**TASK TO COMPLETE:**
When the string "pixels" is part of a line below, that line should be copied.

**DATA RECORDS:**
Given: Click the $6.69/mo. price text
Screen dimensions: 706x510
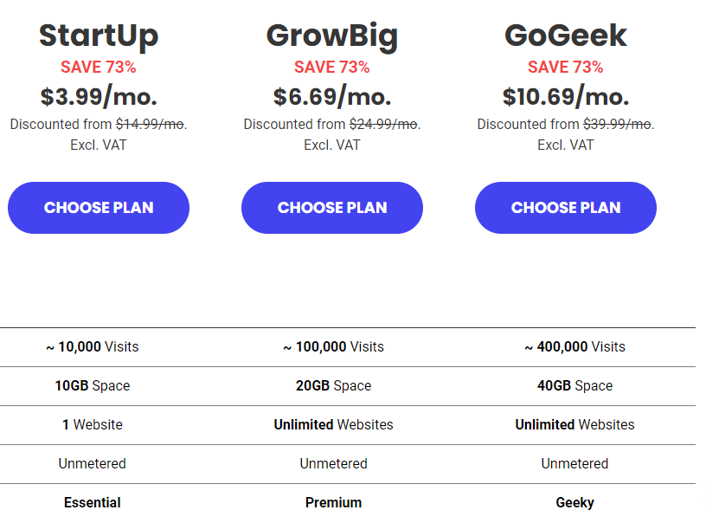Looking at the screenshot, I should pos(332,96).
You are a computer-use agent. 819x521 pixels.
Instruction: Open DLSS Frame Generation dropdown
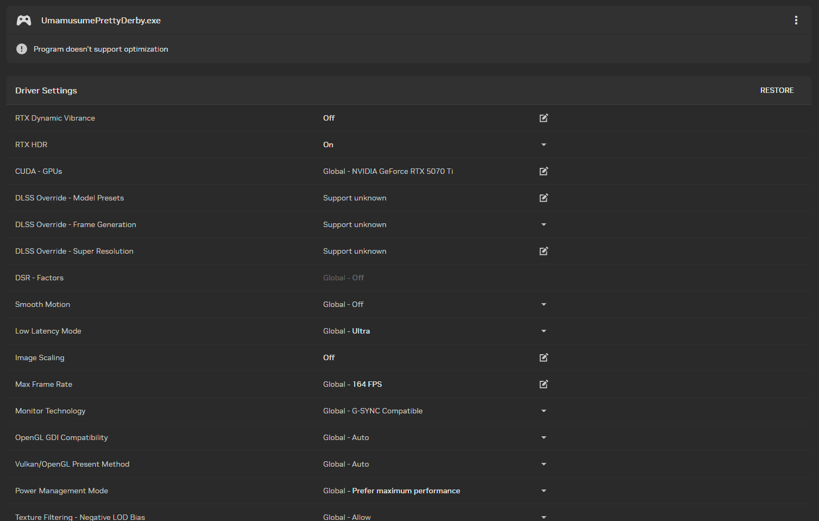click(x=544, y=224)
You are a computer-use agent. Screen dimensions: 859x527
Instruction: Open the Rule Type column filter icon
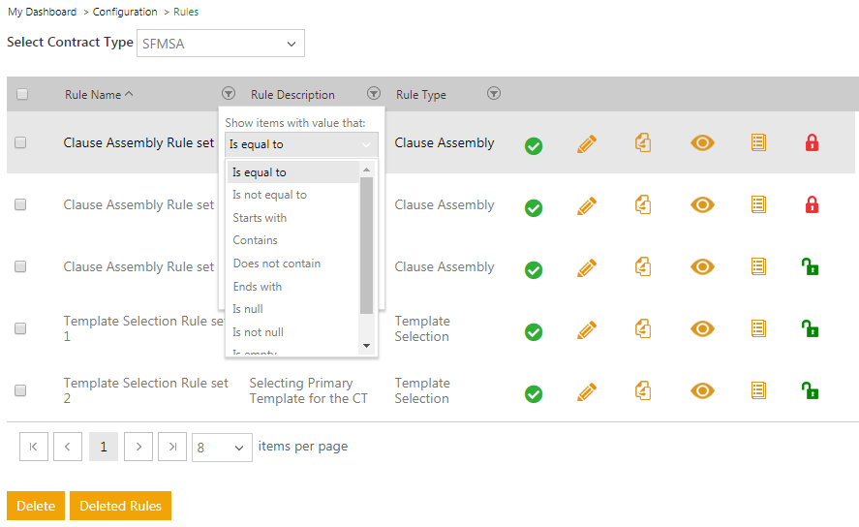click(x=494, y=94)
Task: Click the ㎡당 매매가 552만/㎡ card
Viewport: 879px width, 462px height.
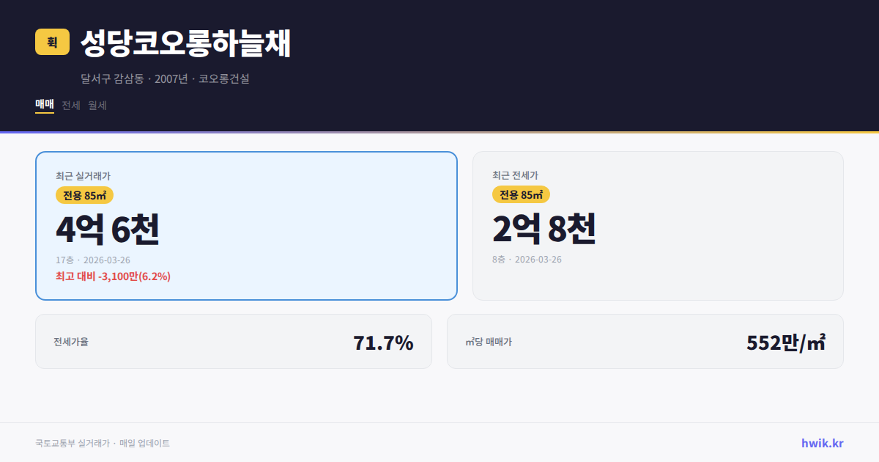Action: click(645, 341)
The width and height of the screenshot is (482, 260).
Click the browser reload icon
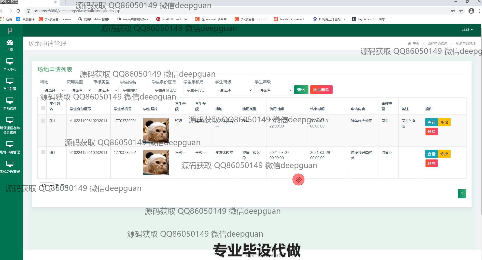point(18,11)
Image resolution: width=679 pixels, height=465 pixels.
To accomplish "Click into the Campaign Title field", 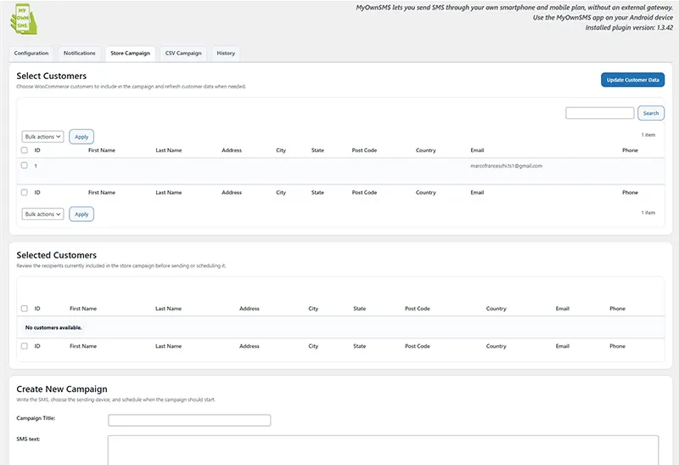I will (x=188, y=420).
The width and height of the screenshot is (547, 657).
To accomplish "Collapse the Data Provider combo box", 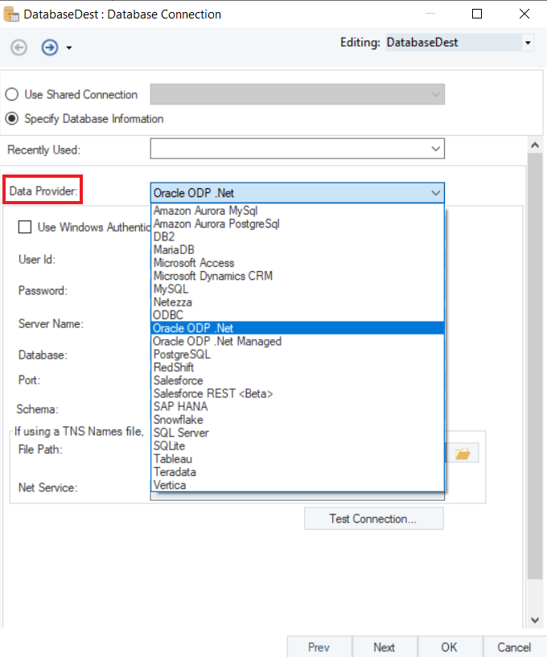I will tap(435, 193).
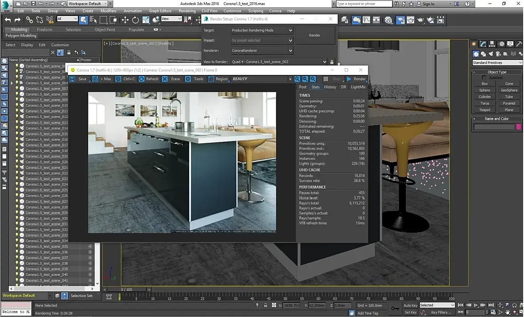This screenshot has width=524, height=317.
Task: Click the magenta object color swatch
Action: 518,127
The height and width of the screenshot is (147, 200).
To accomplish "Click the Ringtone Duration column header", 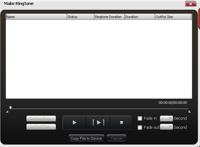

**TASK ANSWER:**
You are a computer-use agent. 819x521 pixels.
Image resolution: width=679 pixels, height=465 pixels.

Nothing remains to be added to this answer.